Common writing advice: Stories need conflict. Every scene needs conflict. Without conflict your story will feel flat.

I’ve seen that writing advice taken to its extreme. Conflict and more conflict is actually pretty flat (at best), irritating at worst.

Long-running TV dramas which air numerous times per week can often rely too much on scenes of conflict.

Long-running TV dramas which air numerous times per week seem to exhaust writers, who rely too heavily at times  on scenes of conflict with little in the way of tonal variation.

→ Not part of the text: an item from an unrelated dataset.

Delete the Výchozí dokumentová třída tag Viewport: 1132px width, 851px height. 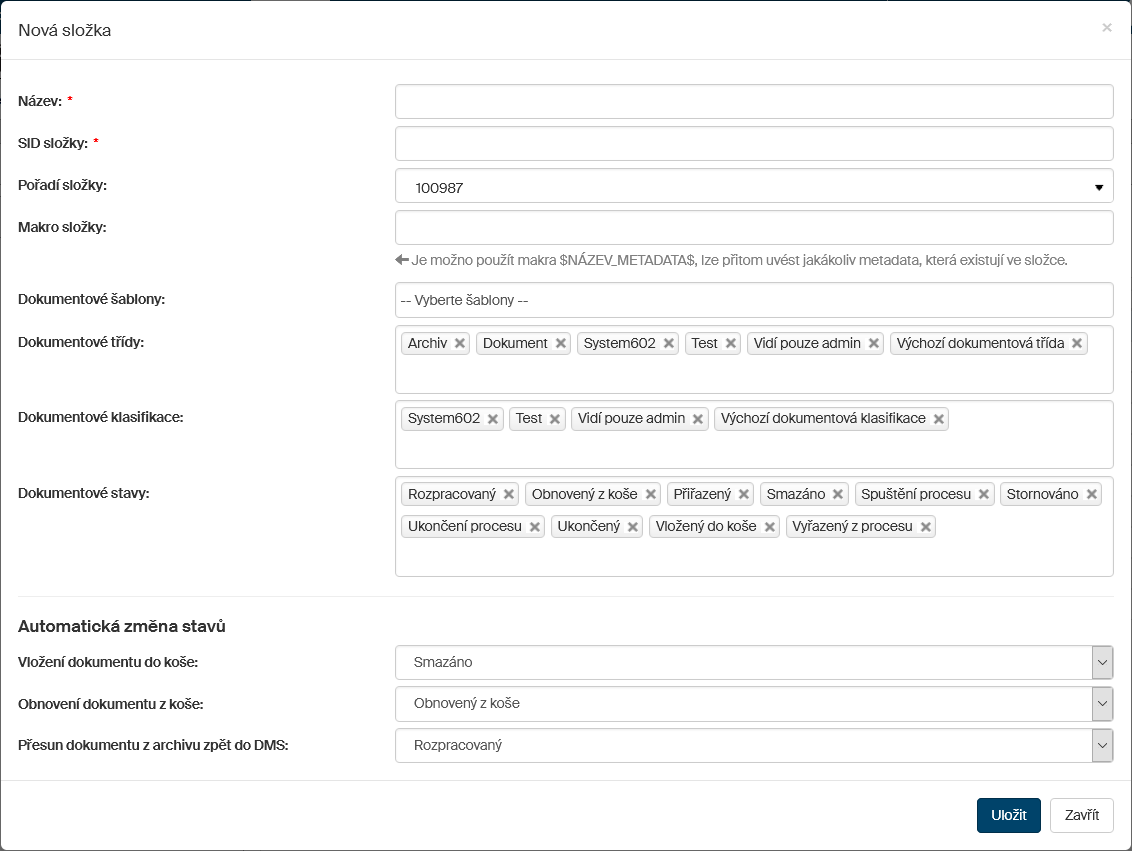[x=1077, y=343]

I’ve come to believe that the whole concept of conflict is unnecessary so long as you’ve mastered the art of ‘opposition’. In other words, you need a character web which includes a variety of opponents. You might have a classic villain, a friend who is secretly against you, a parent who is lovingly stopping you from reaching your goal, a monster in the woods, a helper who at first comes across as an enemy. If all these characters are in place, you won’t need to try to drum up conflict. Conflict will organically occur.

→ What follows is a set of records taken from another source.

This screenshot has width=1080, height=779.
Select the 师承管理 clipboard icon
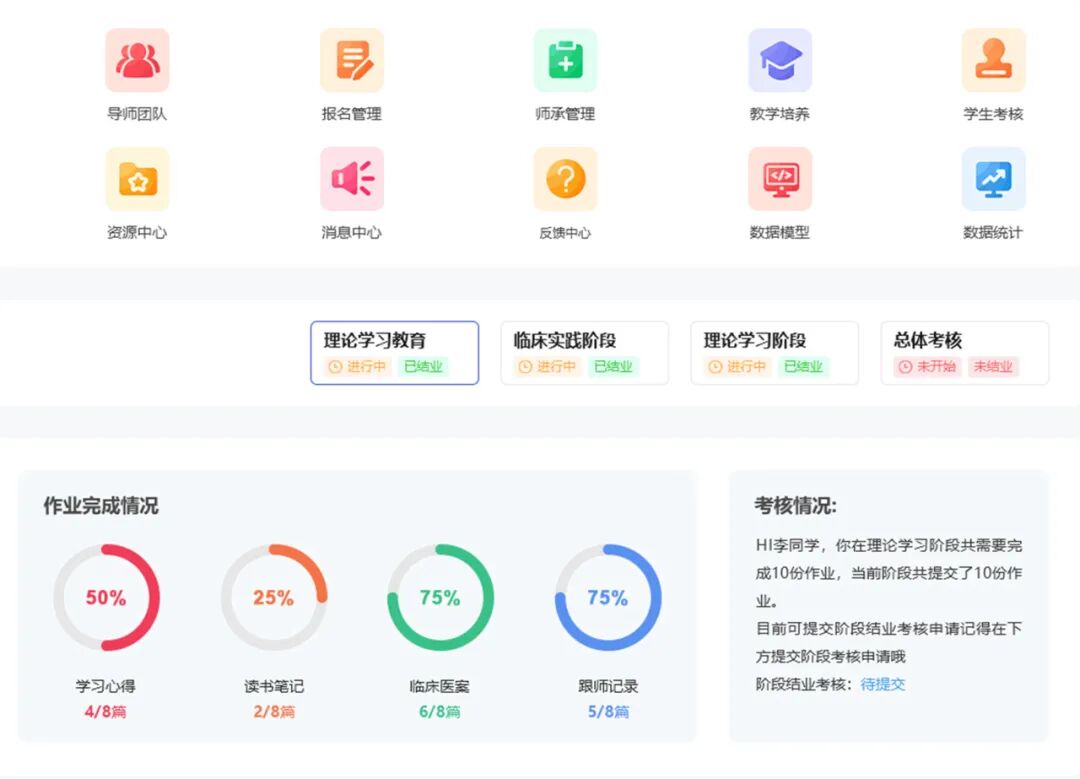565,60
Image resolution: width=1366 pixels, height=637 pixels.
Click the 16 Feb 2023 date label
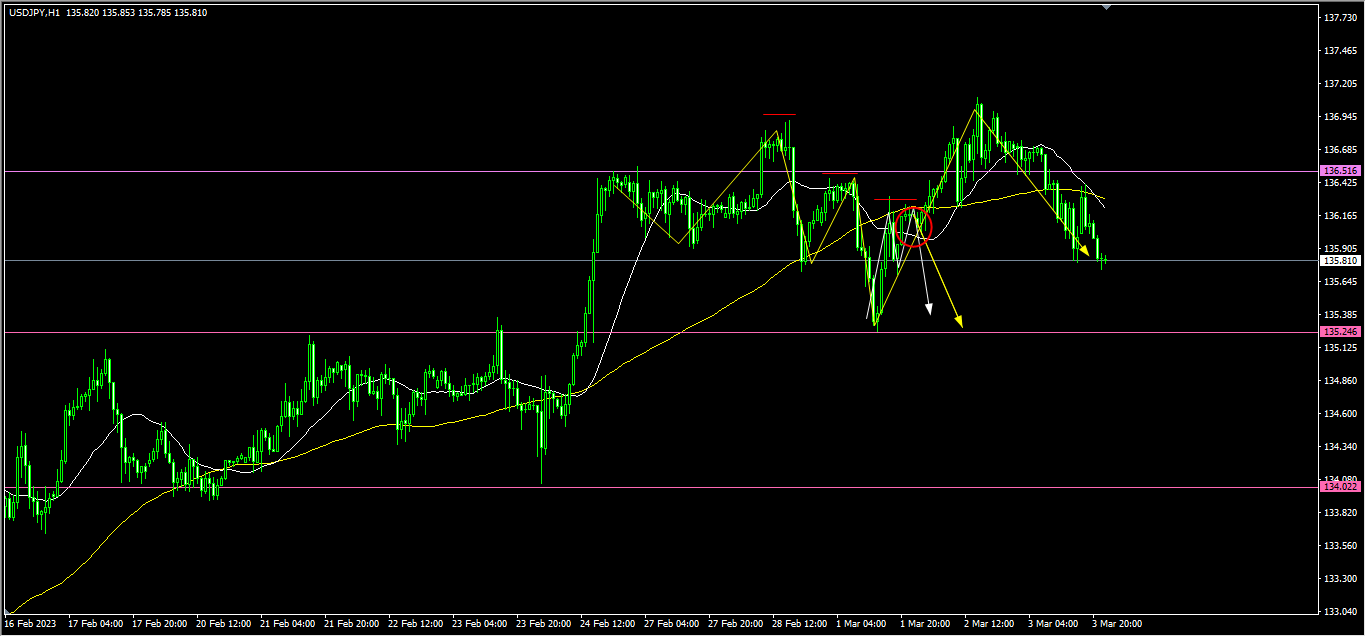tap(30, 623)
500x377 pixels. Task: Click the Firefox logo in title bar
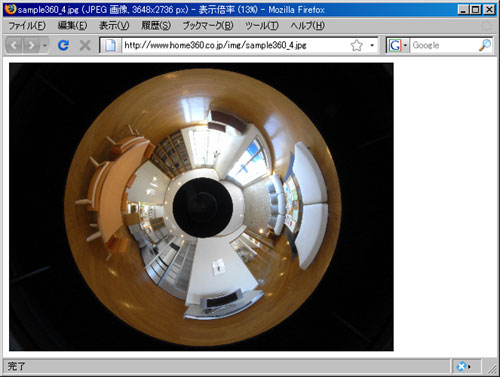[10, 9]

Robert McKee has a tip for pushing conflict to its limit in a story:

You take what is negative—like hate. Then you do one of two things: Either you disguise it with a lie, so it becomes hatred masquerading as love—like in great films such as Ordinary People. Or you take what is normally directed at the world and turn it inward on the character, so hatred becomes self-hate.

Those are the two techniques to take what is common, everyday antagonism and conflict and push it one step further, to the limit of things. […]

You don’t just take hate and magnify it so there’s a lot of it—a volcano of it. It changes its quality. It becomes hatred masquerading as love. It becomes self-hate.

It does magnify the power of it, but not by being more and more of it—by changing the quality.

Robert McKee in this Vice interview

Another tip involving dialogue: If you want to give the audience some backstory via dialogue it can feel too ‘on the nose’ (too obvious). But it almost always feels less obvious if your characters are arguing with each other. Since I had that pointed out to me, I’ve noticed it a lot. “Oh, great, so you can sleep around with the woman two doors down but I can’t have my own bank account?” See how we accept more specificity when dialogue is argumentative?